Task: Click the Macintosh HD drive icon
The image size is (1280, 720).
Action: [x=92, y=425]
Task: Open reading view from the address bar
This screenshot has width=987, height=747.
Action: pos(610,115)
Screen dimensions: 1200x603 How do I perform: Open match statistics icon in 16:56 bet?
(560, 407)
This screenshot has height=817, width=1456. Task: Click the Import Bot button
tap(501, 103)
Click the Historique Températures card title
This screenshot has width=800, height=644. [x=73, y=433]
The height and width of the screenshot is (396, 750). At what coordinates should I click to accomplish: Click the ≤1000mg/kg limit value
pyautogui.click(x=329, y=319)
━━━━━━
**Task brief**
Nothing but the lines from the one holding "This screenshot has height=817, width=1456." through the last line of the data may be output, and each must match exactly.

**Task solution**
This screenshot has height=817, width=1456. Task: Click the Import Bot button
tap(501, 103)
Click the Historique Températures card title
This screenshot has width=800, height=644. [x=73, y=433]
The height and width of the screenshot is (396, 750). At what coordinates should I click to accomplish: Click the ≤1000mg/kg limit value
pyautogui.click(x=329, y=319)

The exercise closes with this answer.